Molecular docking techniques were used to predict the binding activity of core components to key targets. Results showed Honokiol had good binding activity to HO-1 and TLR4, while other components bound well to Nrf2, HO-1, and TLR4. Quercetin, a flavonoid compound, regulates oxidative stress and inflammation by inhibiting inflammatory factors and excessive release of ROS, proving effective in treating various diseases[80].Wogonin is also flavonoids that reduce inflammation and oxidative stress by enhancing antioxidant capacity and counteracting inflammatory signals[81].Honokiol is a natural polyphenol that has been shown to counteract oxidative stress and inflammatory signals in a variety of ways, including reversing elevated levels of inflammatory factors, increasing the production of antioxidants GSH and SOD in the body, and alleviating LPS-induced apoptosis[82,83].Prior research has demonstrated that Licochalcone A has antimicrobial and anti-inflammatory properties, protects against oxidative stress, and activates nuclear translocation of Nrf2 and enhancing HO-1 expression in cells[84]. We speculate DYY improves ALI in rats by utilizing multiple compounds.
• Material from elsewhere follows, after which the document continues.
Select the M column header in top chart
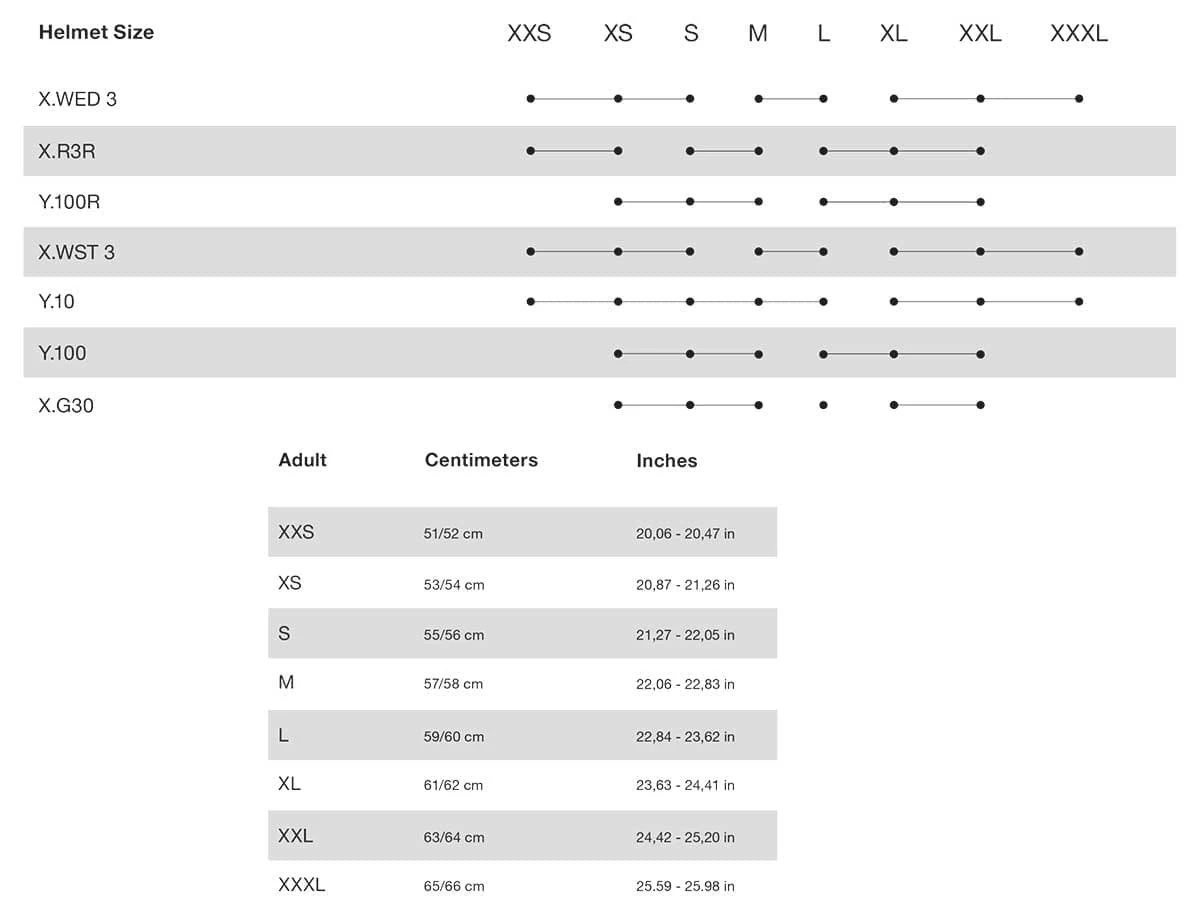This screenshot has width=1200, height=918. pyautogui.click(x=758, y=33)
Our study shows that DYY protects against ALI in rats by reducing oxidative stress and inflammation through the Nrf2/HO-1 pathway, inhibiting TLR4 signaling. However, further research is needed to identify the main bioactive ingredients and fully understand the complex signaling cascade mechanisms involved in its anti-ALI effects.Nevertheless, these findings provide a further pharmacological basis for DYY as a new treatment for ALI.